== ARTICLE
Take Author A: who posts every single day, every single update about their book, where to buy their book, reviews of their book, random passages from their book, sends PMs to other social media users about their book, and posts about nothing but their book. If you scroll down their FB wall for a few days, all you'll see is endless posts related to their book. They belong to an infinite number of Facebook Book Groups, and will post two dozen updates about their book in each group all in one day, so that's all you see in your feed. In the extreme? That Author Whose Facebook Profile Picture Is Of Them Reading Their Own Book.

Nobody wants to be that author. I think most authors are definitely afraid of being that author.  But, I've noticed another extreme on the opposite end of the spectrum.

Author C: who doesn't feel like they should ever post about their work, ever. They also don't think other authors should post about their work, ever. Maybe they're veterans who've built up enough of a readership, they don't need to post much about their work.  Maybe they've got a solid pool of reliable readers who are already looking out for their next book, social media regardless. Either way, when they have a new book coming out, or a short story in an anthology, they will at most offer one post about it, and that's all.

Let's also name another group of authors which I've observed (and granted, these are my flawed, subjective observations and nothing more), which I'll tag Author C-1: those who feel very stridently that other authors promoting their work are nothing but spammers or shills, or, on the flipside, often lament about how they don't feel comfortable sharing their own work for fear of being Author A,  and that's probably why their sales are low, or they don't have readers, but they've just accepted that fact (or, maybe not so much) because they just don't feel comfortable talking about their work or themselves at all.
====
== EXCERPTED DATA
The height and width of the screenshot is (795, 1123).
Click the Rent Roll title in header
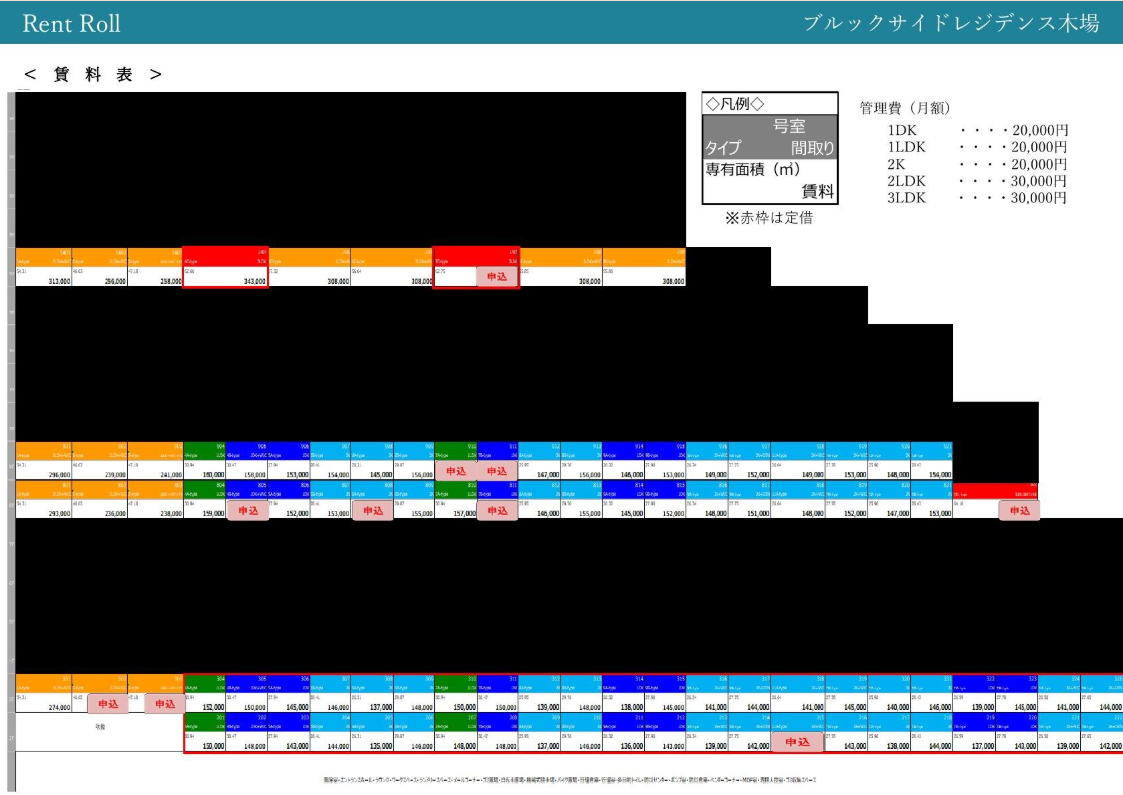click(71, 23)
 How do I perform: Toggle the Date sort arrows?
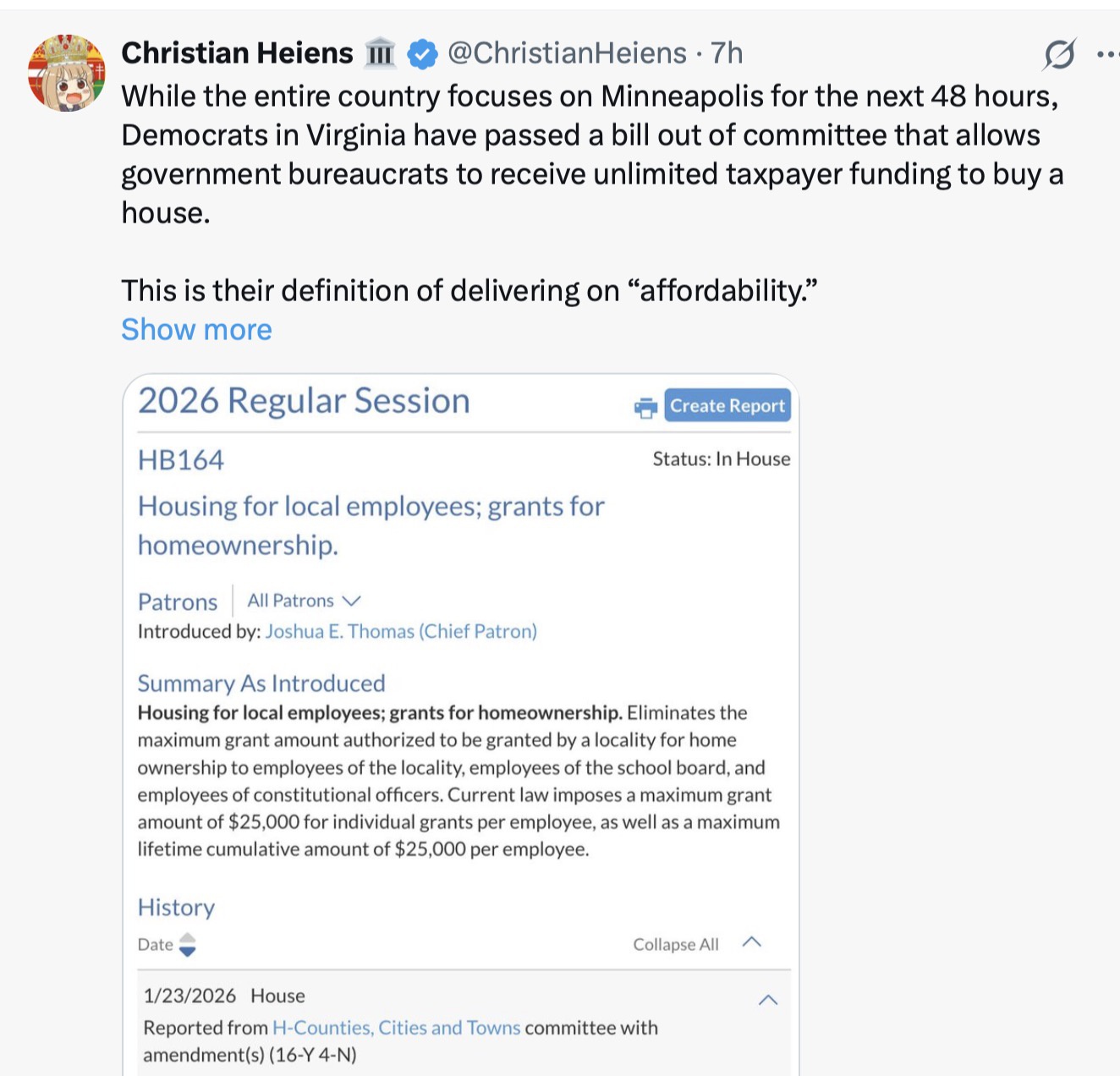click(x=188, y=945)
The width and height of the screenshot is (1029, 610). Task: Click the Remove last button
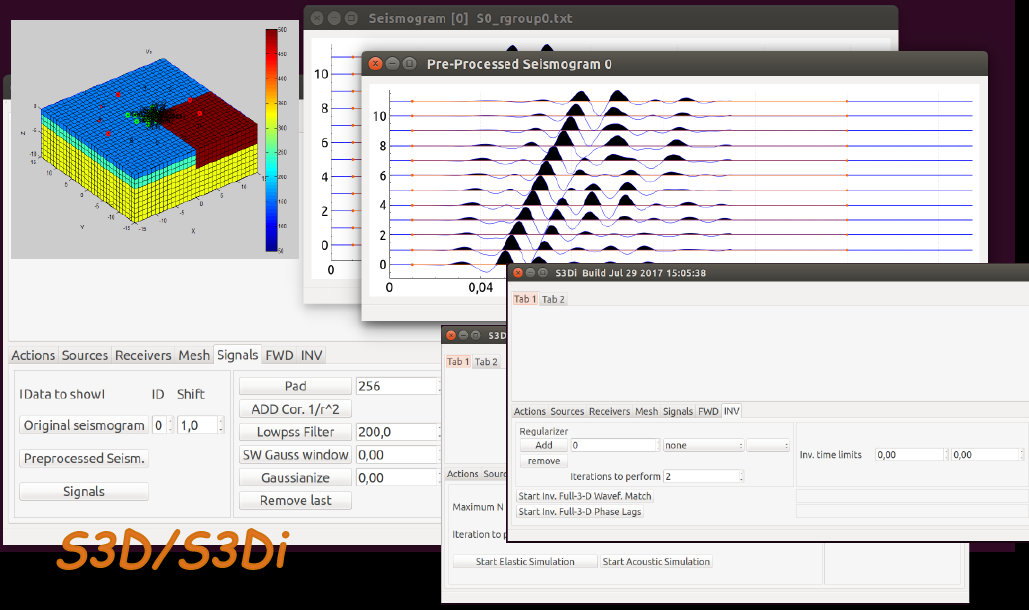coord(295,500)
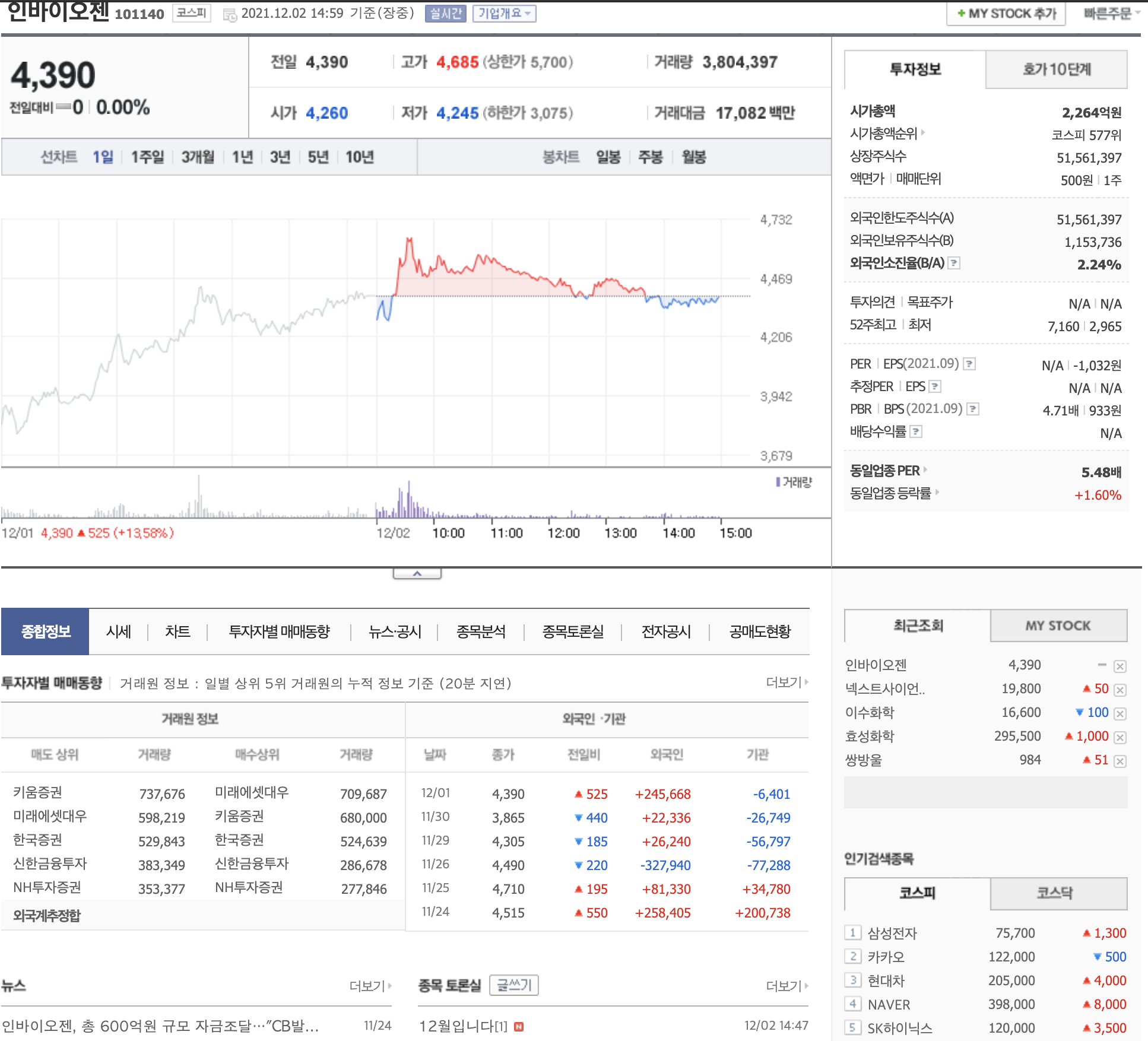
====
**SET EXERCISE A:** In the article on author self-promotion, how many posts does Author C offer at most when they have a new book coming out?
**SET EXERCISE B:** Copy the passage of the article on author self-promotion between "Let's also name" and "themselves at all.", inclusive.

**CORRECT RESPONSE A:** At most one post about it.

**CORRECT RESPONSE B:**
Let's also name another group of authors which I've observed (and granted, these are my flawed, subjective observations and nothing more), which I'll tag Author C-1: those who feel very stridently that other authors promoting their work are nothing but spammers or shills, or, on the flipside, often lament about how they don't feel comfortable sharing their own work for fear of being Author A,  and that's probably why their sales are low, or they don't have readers, but they've just accepted that fact (or, maybe not so much) because they just don't feel comfortable talking about their work or themselves at all.